Segundo a profissional, os desafios tendem a reduzir quando elas contam com bons guias-mestre na faculdade. “Compreendendo cada campo de atuação, vencemos. A grande questão animal, com suas várias causas para atenção, ganhou expressividade no Brasil por meio da expressão popular ‘causa animal’, que, na verdade, enquanto a sociedade civil conduz sob a ótica quase exclusiva do bem-estar animal, tecnicamente nós, veterinários, compreendemos que se trata de Saúde Única pelo fato de o meio ambiente, o bem-estar animal e a saúde humana estarem interligados, onde todo o contexto depende de política pública”, observa.

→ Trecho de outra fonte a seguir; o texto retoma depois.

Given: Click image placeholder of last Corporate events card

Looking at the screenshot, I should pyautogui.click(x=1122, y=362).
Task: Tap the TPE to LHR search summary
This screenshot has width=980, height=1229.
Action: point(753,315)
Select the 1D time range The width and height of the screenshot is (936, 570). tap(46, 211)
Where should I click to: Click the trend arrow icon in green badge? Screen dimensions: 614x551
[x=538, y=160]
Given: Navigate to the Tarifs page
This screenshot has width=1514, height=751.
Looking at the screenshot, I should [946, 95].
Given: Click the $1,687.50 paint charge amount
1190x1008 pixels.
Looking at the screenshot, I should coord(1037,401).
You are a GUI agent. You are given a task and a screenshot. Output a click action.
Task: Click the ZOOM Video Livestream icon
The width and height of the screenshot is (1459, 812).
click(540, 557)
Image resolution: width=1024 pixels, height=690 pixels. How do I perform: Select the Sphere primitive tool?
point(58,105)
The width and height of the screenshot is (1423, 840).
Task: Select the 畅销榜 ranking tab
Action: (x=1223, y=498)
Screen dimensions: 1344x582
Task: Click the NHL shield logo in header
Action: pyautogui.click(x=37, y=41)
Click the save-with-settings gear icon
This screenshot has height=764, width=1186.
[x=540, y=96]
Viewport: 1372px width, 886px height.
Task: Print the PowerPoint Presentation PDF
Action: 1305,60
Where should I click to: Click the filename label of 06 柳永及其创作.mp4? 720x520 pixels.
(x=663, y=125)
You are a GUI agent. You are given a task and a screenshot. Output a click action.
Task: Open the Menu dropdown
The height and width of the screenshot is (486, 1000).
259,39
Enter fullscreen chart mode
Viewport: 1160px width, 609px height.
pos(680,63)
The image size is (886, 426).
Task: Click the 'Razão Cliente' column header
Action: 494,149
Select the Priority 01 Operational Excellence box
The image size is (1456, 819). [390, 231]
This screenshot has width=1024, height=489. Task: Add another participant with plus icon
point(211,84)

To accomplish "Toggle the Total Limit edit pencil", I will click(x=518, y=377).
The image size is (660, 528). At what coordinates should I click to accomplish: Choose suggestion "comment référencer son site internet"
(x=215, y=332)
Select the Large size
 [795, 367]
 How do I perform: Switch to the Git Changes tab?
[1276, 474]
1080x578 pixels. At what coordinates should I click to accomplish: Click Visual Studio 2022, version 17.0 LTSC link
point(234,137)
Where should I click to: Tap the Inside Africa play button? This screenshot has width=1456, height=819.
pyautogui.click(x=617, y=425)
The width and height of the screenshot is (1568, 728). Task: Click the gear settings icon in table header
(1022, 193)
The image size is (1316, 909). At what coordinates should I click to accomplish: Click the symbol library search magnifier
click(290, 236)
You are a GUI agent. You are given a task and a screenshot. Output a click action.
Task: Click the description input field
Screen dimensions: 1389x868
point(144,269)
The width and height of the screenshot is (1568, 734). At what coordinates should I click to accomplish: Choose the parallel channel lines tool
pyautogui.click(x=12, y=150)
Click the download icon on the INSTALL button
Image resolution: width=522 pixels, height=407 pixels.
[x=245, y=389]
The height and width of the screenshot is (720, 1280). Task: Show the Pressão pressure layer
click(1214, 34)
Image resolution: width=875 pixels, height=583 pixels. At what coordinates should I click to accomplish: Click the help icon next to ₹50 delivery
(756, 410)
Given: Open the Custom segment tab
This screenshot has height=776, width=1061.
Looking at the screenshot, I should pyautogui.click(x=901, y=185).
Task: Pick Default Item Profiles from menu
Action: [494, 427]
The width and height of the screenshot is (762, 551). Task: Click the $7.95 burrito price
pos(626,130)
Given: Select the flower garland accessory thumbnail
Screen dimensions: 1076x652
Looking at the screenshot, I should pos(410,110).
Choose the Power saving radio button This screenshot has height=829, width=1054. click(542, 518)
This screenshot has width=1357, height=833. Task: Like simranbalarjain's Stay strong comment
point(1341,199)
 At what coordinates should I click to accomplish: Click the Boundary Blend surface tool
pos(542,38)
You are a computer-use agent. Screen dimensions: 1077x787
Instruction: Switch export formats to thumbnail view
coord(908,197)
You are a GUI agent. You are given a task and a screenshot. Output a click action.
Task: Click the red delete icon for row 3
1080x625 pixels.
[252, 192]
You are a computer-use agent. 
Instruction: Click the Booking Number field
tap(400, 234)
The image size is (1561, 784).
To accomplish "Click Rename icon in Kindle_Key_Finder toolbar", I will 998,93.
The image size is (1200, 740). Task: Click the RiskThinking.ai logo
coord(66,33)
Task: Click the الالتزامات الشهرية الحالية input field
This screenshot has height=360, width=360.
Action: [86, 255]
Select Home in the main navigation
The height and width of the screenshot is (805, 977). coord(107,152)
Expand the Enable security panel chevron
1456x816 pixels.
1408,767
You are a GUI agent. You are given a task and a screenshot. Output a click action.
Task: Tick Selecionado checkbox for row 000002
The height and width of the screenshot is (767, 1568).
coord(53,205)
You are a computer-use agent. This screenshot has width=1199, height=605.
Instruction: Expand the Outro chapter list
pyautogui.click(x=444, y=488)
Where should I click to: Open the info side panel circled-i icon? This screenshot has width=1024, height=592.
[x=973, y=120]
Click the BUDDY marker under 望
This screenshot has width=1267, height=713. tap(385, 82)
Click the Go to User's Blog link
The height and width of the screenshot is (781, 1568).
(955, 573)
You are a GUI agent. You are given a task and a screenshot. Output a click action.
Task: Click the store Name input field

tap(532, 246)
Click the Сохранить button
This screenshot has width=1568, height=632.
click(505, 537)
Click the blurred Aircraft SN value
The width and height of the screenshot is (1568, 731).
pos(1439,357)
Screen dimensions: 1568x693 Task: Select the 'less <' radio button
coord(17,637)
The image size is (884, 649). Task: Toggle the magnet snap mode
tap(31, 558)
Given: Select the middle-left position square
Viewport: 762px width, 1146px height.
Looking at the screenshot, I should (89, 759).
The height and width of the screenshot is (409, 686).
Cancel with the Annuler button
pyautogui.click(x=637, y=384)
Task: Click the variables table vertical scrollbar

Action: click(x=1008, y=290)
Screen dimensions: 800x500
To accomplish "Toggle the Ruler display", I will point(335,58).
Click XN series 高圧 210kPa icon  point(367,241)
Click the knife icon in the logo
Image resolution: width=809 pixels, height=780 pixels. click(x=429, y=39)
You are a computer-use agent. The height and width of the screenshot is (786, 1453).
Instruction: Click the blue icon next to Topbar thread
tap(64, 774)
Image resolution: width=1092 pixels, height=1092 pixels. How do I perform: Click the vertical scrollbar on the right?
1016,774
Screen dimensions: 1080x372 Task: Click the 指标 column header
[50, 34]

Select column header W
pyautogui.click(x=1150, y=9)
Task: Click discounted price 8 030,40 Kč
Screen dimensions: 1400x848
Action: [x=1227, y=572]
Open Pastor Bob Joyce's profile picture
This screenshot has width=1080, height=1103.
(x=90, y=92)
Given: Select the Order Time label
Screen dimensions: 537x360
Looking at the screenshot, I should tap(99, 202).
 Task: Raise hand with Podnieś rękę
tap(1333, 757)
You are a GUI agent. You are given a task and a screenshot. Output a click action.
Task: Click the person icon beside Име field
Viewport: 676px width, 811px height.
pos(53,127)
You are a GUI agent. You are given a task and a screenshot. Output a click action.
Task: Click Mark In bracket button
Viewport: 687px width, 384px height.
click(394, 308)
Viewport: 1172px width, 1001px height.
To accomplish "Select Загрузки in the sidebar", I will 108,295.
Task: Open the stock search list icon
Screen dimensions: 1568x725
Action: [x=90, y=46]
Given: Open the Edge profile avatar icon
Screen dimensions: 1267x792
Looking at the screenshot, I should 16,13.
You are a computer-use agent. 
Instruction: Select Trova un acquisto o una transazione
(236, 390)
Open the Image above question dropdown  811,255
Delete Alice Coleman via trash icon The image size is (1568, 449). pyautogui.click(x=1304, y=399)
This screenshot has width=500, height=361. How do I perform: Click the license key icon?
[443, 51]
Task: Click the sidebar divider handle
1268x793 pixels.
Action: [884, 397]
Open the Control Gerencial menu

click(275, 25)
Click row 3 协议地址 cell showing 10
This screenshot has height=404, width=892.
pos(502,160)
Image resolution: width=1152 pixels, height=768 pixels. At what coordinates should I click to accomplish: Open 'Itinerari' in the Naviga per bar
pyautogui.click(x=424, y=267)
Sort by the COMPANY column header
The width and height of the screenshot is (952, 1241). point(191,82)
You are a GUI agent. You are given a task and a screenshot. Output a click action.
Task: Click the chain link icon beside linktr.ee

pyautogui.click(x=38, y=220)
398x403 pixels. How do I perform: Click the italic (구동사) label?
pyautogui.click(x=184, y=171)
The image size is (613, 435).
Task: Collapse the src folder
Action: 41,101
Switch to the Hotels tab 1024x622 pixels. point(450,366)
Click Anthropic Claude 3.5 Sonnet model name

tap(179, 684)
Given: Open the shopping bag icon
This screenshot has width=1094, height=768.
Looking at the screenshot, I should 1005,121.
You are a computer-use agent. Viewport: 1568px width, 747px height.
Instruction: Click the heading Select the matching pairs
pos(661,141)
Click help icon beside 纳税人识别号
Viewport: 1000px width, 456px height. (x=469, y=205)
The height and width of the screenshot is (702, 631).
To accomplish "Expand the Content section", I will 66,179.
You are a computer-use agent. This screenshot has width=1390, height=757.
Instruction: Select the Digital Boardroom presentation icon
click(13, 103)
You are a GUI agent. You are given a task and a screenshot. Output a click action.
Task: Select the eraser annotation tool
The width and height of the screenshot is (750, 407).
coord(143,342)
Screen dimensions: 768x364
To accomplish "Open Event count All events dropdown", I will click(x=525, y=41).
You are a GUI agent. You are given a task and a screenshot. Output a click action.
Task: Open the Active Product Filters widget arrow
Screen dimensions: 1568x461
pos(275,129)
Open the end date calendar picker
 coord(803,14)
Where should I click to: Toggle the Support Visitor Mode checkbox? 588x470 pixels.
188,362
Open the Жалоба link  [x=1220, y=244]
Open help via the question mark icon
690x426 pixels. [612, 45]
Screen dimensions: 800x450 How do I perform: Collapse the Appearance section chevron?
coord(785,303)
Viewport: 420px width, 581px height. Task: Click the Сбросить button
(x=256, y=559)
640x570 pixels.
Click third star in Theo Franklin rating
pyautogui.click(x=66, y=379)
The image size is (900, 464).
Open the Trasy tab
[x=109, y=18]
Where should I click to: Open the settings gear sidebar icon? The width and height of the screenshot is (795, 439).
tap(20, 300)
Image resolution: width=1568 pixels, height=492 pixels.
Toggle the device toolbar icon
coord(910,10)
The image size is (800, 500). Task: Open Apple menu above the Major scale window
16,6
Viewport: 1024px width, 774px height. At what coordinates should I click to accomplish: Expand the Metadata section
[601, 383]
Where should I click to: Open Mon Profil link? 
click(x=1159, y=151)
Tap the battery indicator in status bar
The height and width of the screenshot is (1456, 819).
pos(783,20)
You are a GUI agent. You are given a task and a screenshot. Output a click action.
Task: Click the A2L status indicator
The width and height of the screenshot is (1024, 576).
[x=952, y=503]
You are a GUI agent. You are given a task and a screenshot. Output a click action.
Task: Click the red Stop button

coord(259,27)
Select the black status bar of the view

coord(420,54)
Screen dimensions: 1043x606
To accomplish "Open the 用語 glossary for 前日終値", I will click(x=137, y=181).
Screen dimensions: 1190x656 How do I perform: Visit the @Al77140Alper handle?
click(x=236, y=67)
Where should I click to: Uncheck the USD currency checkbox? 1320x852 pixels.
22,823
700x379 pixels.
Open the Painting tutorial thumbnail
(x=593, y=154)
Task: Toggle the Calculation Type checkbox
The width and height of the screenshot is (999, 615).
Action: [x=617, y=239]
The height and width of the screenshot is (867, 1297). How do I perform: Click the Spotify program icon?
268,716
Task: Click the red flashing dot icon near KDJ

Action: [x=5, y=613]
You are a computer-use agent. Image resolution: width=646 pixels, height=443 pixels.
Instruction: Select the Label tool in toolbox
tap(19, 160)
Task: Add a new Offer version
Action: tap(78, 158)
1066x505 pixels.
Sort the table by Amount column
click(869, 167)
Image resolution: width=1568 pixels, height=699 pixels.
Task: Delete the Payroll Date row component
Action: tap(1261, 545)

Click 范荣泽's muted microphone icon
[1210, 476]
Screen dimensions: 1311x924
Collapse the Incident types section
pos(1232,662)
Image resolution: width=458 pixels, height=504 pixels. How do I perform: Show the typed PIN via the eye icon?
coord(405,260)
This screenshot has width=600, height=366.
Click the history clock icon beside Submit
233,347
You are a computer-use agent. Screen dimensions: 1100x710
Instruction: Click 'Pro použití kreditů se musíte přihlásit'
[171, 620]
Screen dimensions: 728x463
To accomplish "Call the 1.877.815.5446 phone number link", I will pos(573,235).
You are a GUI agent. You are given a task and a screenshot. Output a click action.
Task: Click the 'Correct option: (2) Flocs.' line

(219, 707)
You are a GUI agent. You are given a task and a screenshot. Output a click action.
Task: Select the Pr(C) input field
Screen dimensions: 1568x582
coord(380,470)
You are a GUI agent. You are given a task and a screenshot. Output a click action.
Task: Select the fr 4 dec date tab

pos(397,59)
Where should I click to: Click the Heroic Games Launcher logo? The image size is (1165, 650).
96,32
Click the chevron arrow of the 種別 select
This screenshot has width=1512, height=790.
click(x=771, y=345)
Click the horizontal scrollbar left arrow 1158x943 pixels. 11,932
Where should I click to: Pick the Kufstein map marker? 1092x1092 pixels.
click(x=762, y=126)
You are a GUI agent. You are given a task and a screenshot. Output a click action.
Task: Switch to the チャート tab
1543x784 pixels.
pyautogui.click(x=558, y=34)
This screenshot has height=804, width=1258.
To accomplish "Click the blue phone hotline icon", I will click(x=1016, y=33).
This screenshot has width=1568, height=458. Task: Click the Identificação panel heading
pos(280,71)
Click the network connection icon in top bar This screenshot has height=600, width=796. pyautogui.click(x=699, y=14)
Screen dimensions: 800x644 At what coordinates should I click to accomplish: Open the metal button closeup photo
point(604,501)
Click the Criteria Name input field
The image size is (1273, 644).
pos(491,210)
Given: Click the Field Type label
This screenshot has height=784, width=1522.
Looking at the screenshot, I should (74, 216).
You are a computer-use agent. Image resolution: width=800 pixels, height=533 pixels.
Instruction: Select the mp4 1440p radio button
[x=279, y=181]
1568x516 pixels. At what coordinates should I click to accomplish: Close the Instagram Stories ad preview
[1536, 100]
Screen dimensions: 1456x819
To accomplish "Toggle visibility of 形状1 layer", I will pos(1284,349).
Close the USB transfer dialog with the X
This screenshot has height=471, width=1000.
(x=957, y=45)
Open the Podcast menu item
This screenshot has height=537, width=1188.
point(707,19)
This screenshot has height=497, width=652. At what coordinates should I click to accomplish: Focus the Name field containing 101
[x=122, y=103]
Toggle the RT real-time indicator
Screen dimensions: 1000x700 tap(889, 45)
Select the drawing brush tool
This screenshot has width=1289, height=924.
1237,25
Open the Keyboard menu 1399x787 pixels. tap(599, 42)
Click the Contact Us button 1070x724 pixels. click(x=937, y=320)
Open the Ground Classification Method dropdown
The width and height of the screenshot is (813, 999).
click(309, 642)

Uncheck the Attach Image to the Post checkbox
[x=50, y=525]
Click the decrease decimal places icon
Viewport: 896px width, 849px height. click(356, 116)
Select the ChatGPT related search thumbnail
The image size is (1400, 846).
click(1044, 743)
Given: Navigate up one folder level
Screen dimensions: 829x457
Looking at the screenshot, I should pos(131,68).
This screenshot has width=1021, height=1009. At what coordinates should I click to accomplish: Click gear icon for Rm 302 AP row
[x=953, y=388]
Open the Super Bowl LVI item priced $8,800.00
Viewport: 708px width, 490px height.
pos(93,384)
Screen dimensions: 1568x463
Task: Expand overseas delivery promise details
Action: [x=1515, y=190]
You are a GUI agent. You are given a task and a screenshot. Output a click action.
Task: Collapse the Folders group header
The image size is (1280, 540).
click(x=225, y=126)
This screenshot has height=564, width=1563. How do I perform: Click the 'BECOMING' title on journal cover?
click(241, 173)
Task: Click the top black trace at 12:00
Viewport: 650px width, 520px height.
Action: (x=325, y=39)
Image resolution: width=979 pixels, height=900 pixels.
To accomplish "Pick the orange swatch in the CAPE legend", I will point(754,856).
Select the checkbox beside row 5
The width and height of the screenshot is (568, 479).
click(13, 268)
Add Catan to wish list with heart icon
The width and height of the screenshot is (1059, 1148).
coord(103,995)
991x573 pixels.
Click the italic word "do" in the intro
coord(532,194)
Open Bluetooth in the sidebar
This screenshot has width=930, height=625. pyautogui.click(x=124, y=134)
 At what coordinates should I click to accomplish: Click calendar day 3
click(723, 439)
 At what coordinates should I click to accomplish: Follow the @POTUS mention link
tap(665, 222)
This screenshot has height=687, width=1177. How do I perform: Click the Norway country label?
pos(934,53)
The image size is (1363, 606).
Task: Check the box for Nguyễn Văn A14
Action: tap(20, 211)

A veterinária declara que enfrenta desafios pela área que abraçou: a pesquisa voltada à política pública. “Há uma lacuna do envolvimento do médico-veterinário de cães e gatos neste sentido em todo o Brasil, não para ser o político propriamente, mas para ocupar ambientes de debate e condução técnica. E, embora essa lacuna seja real, é comum ouvir que ‘política não é ambiente para mulher se envolver’. A verdade é que cada opinião vem carregada de seus pontos de vista e, naturalmente, das vivências de cada um e, como tenho uma formação multidisciplinar, caminho com naturalidade. Olhar atento à dinâmica na sociedade nacional e internacional, que exige atitude de nós, veterinários, além de estudo constante, nos fortalece e nos faz seguir”, pondera.
Esse reconhecimento, para Evelynne, vem em forma de combustível, lhe dando estímulo para continuar. “Tenho muita naturalidade em olhar para a questão animal com um olhar resolutivo, pensando soluções e de criar ideias de atuação nas bases causais dos problemas, evitando atitudes que fazem a manutenção dos problemas. Já faz parte de mim as características do ‘ver a necessidade e ir lá fazer’ e também de ‘tentar atitudes utilizando o que tenho ao meu alcance’”, afirma.
Quando questionada o que a Evelynne de hoje falaria para a Evelynne do primeiro semestre de Medicina Veterinária, ela responde: “A gente se prepara na faculdade para ser o médico dos cães e gatos, mas somos pouco preparados para pensar e para nos inserir nas situações que podem reverter demandas crônicas que envolvem cães e gatos nas cidades do Brasil”. Para isso, em sua visão, é preciso formar o médico-veterinário com visão ampliada pela sociedade, política e meio ambiente e gestão pública. “Estamos na era da valorização da Medicina do Coletivo e creio que já ocorra mudança de mentalidade profissional”, adiciona.
Para Evelynne, o que não falta no Brasil é necessidade de ação e atitudes resolutivas com envolvimento veterinário. “Naturalmente, devo conduzir uma caminhada unindo pesquisa e aproximando os poderes legislativos municipal, estadual e federal. A questão animal no País nos mostra a necessidade de ter mais perto os médicos-veterinários que trabalham com cães e gatos, porque temos várias causas para trabalhar que são de domínio técnico, justamente desses profissionais. Aproximar-se do legislativo para estreitar compreensão é o que vai mudar a realidade brasileira”, argumenta.
A profissional também aproveita o espaço para agradecer a homenagem prestada: “Deixo meu agradecimento e dedico aos que estiveram na minha caminhada de aprendizado e ações. Aos meus professores nas faculdades de Medicina Veterinária, Geografia e Meio Ambiente e Comunicação Social da UFAL; ao CRMV-AL, à Comissão de Bem-Estar Animal (OAB-AL), à todos que fizeram o NEAFA e aos que se uniram na caminhada de atitudes para intervenção e mudança de realidade com cães e gatos nas questões política municipal, estadual e federal”.